▸ **Problem to work on**: Select every line of the material below that contains the word "This", and copy each one. Match case exactly.

· · · · · · ·

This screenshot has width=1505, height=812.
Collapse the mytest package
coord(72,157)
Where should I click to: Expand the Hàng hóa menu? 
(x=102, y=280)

· · · · · · ·

▸ **Response**:
This screenshot has width=1505, height=812.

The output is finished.